Install pgAdmin 4 on Windows, MacOS, or Linux

A third-party administration tool for PostgreSQL, pgAdmin 4, provides a useful web GUI for managing a PostgreSQL installation. Unfortunately, the tool is somewhat ornery to get up and running, as it’s written in Python and has a great many dependencies from that language.

MacOS and Windows users can download a binary installer for pgAdmin 4 from the pgAdmin website. 

For Ubuntu, there’s an APT package. There is also a post in the Ask Ubuntu forum that runs down the steps needed to install pgAdmin 4, get it running, and create a convenient shortcut to a startup script.
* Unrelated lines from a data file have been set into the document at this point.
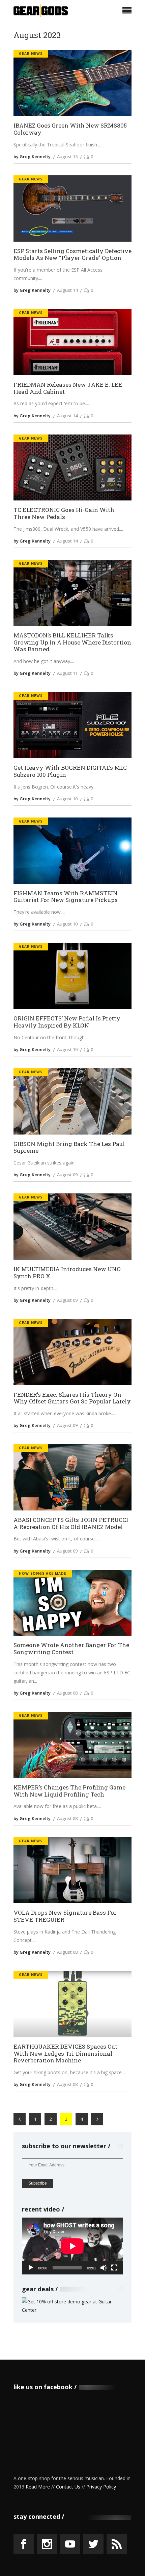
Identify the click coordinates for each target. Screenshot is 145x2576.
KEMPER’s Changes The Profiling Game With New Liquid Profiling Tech (69, 1791)
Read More (38, 2486)
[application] (72, 2246)
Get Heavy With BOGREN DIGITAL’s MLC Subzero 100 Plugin (70, 771)
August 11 (67, 673)
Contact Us (68, 2486)
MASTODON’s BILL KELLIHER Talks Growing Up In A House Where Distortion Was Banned (72, 642)
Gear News (30, 53)
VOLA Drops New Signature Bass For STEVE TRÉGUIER (65, 1916)
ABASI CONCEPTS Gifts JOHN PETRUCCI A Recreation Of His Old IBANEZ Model (70, 1523)
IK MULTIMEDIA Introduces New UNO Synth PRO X (67, 1273)
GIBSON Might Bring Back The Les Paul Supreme (69, 1147)
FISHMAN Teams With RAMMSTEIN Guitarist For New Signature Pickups (65, 897)
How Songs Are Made (42, 1573)
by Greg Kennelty (32, 156)
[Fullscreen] (114, 2267)
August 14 (67, 290)
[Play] (30, 2267)
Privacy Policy (101, 2486)
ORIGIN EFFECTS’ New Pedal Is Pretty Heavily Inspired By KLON (66, 1022)
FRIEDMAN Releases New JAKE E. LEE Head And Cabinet (67, 388)
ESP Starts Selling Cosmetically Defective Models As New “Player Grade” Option (72, 255)
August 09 (67, 1175)
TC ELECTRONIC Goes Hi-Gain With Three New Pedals (63, 513)
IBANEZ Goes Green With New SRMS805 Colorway (70, 129)
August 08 (67, 1693)
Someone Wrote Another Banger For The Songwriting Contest (71, 1649)
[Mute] (103, 2267)
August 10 (67, 799)
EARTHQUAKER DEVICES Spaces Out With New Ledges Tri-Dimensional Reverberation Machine (65, 2053)
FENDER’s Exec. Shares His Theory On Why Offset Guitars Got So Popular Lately (72, 1398)
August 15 (67, 156)
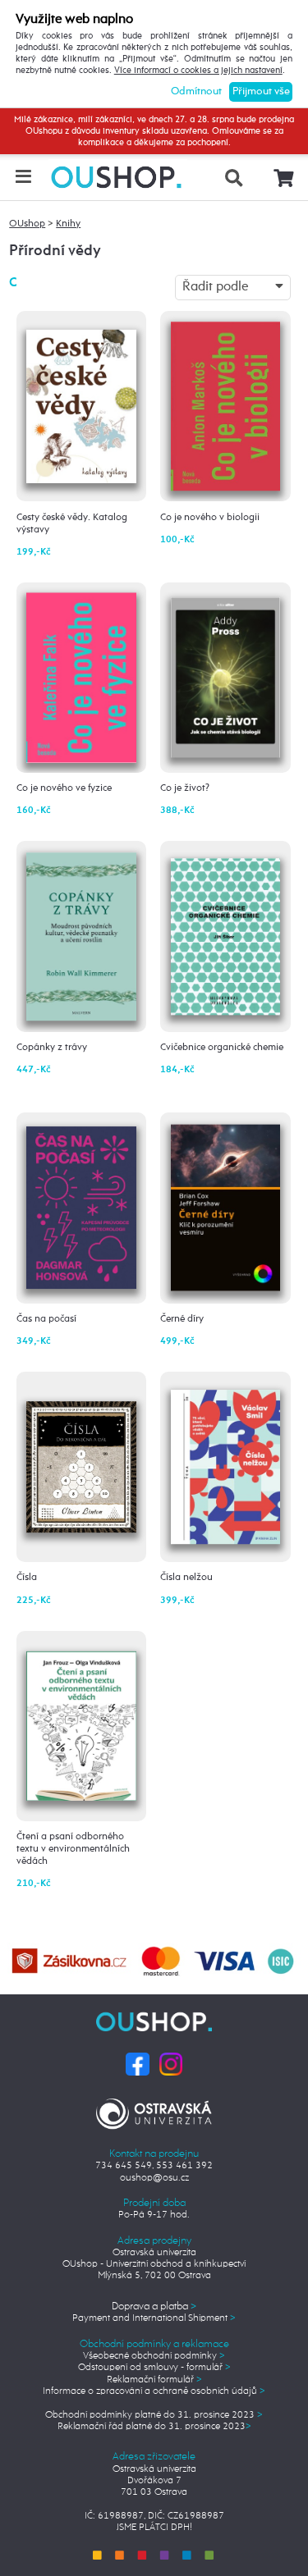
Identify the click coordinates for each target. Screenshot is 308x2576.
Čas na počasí (46, 1319)
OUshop (27, 224)
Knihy (68, 224)
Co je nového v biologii (210, 518)
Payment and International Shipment (154, 2318)
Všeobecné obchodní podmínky (154, 2356)
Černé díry (182, 1319)
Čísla (26, 1578)
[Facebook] (137, 2064)
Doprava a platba (154, 2306)
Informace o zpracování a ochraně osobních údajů (154, 2391)
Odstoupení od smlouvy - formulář (154, 2368)
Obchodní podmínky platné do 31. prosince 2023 (154, 2415)
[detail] (81, 398)
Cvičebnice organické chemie (221, 1048)
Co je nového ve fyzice (64, 788)
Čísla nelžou (186, 1578)
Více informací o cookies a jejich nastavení (198, 70)
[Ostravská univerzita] (154, 2112)
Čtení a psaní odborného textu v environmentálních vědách (73, 1849)
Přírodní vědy (55, 251)
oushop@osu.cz (154, 2178)
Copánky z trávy (51, 1048)
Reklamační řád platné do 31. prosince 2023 (154, 2427)
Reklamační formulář (154, 2380)
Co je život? (184, 788)
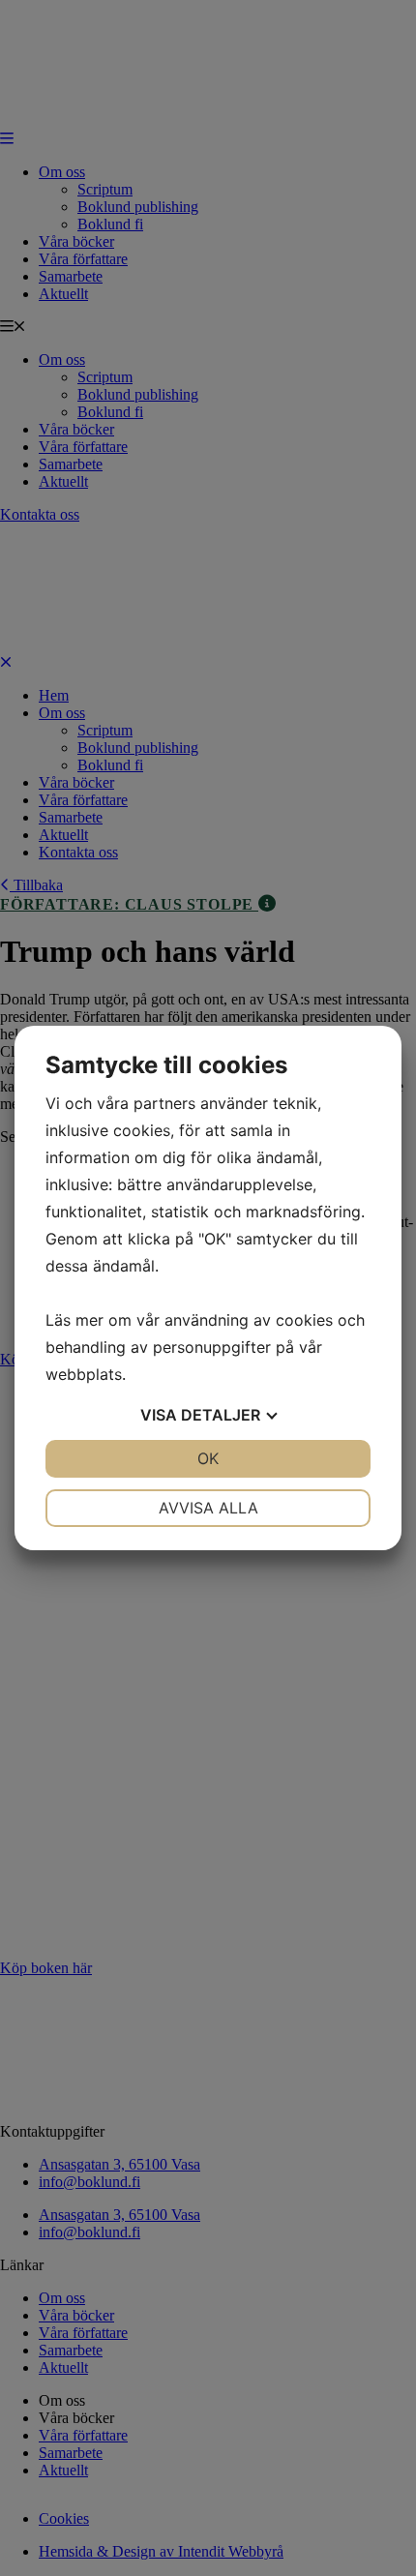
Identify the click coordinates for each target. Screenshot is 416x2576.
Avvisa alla (208, 1507)
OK (208, 1458)
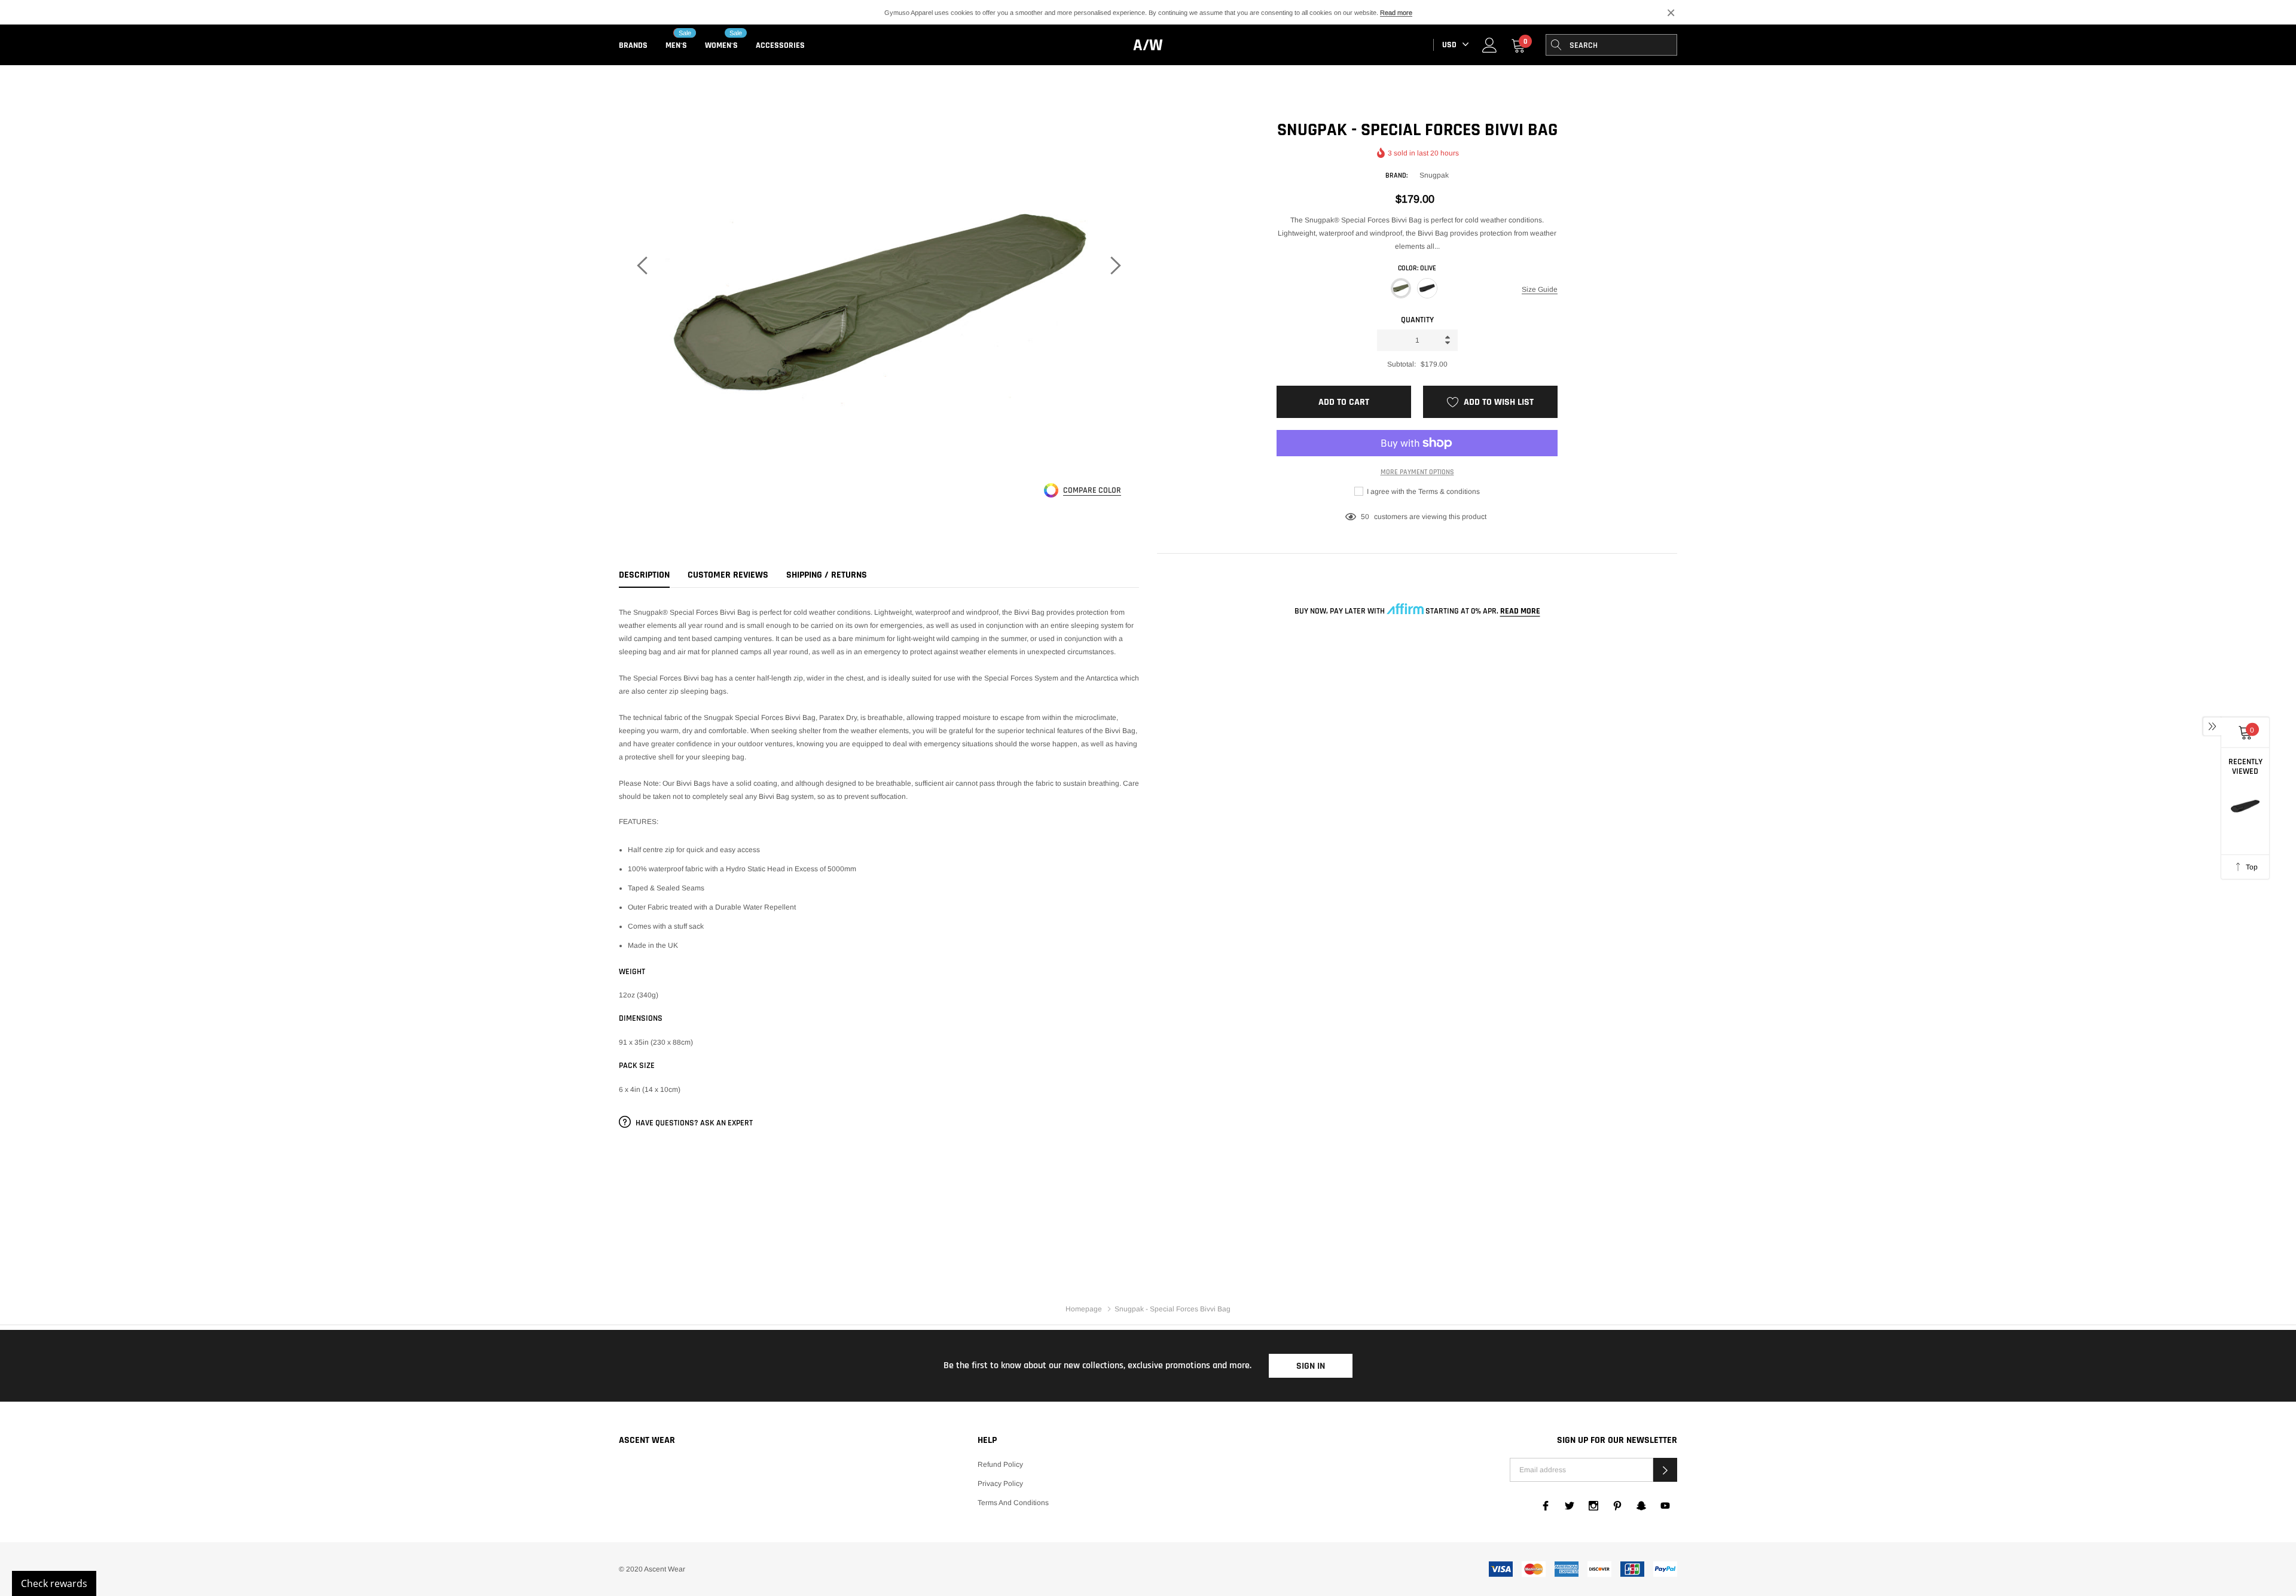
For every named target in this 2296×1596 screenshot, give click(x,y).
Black (1427, 288)
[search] (1556, 45)
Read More (1520, 611)
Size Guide (1540, 289)
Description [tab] (644, 575)
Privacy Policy (1000, 1483)
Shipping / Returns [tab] (826, 575)
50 (1365, 516)
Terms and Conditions (1013, 1503)
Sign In (1310, 1366)
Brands (633, 45)
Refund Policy (1000, 1464)
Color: (1417, 268)
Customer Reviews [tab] (728, 575)
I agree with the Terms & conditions (1422, 491)
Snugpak (1434, 175)
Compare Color (1092, 491)
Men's (676, 45)
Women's (721, 45)
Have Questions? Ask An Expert (693, 1123)
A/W (1148, 45)
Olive (1401, 288)
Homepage (1083, 1309)
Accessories (780, 45)
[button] (1665, 1470)
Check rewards (54, 1583)
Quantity (1417, 320)
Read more (1396, 12)
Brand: (1396, 175)
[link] (1489, 44)
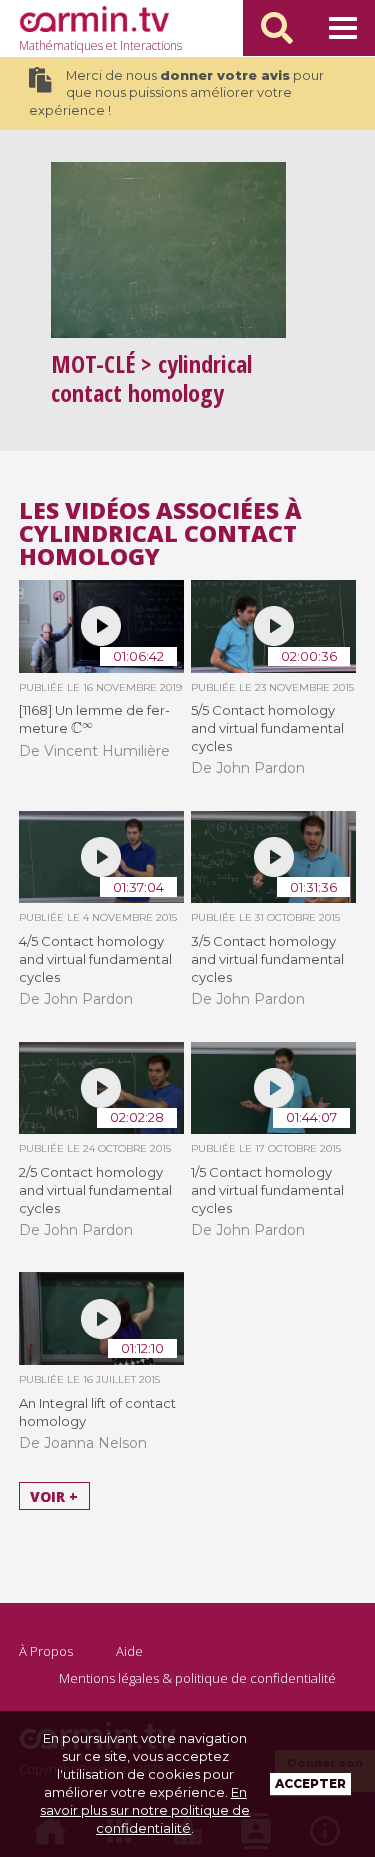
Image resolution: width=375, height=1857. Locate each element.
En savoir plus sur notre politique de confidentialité (145, 1810)
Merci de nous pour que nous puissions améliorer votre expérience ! (176, 93)
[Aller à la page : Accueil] (94, 19)
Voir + (54, 1495)
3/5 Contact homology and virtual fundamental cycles (267, 959)
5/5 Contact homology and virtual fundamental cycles (267, 728)
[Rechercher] (277, 28)
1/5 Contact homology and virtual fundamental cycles (267, 1190)
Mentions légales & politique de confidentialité (197, 1678)
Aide (129, 1651)
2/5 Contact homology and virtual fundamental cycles (95, 1190)
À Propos (46, 1651)
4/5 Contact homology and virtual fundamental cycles (95, 959)
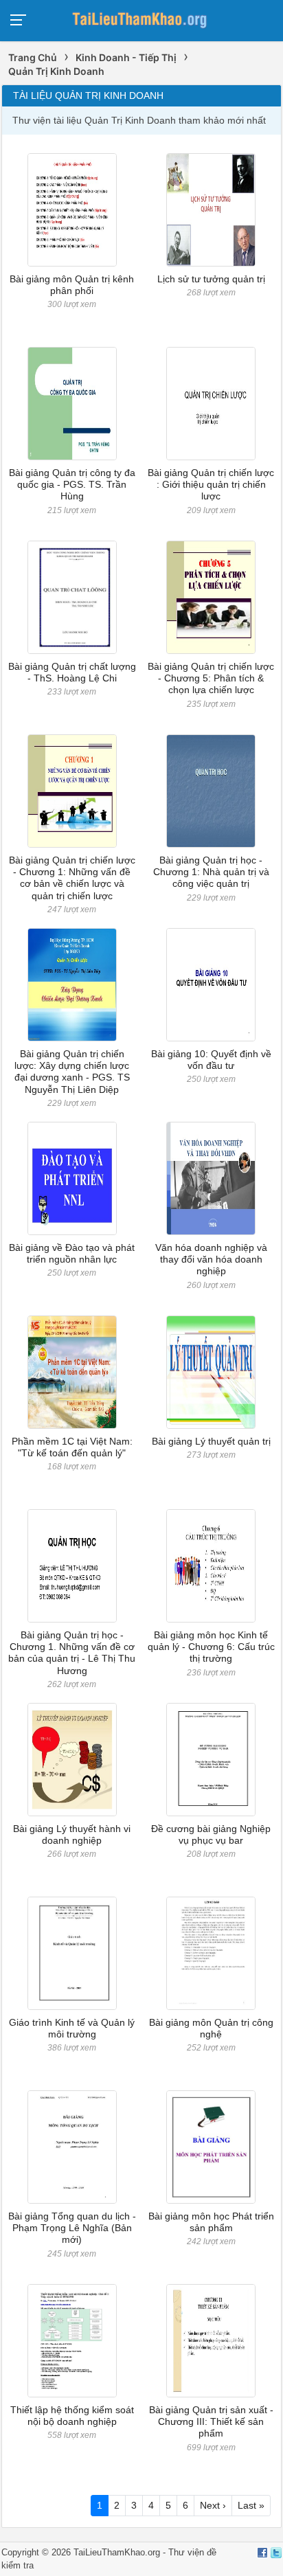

For Fedora and Red Hat, there’s an RPM package. However, as of this writing the RPM package has a minor bug, where a key Python package is omitted. The recipe below, which reproduces many of the steps from the previous link, includes an additional step (line 2) that works around this:

$ sudo dnf install pgadmin4
$ sudo dnf install python3-flask-babelex
$ sudo /usr/pgadmin4/bin/
$ pgadmin4

The last command launches the pgAdmin 4 back end and, eventually, a web browser to view it.

If you’re a Docker user, you can avoid most of the headache by pulling and using a Docker container with pgAdmin 4 and all of its dependencies.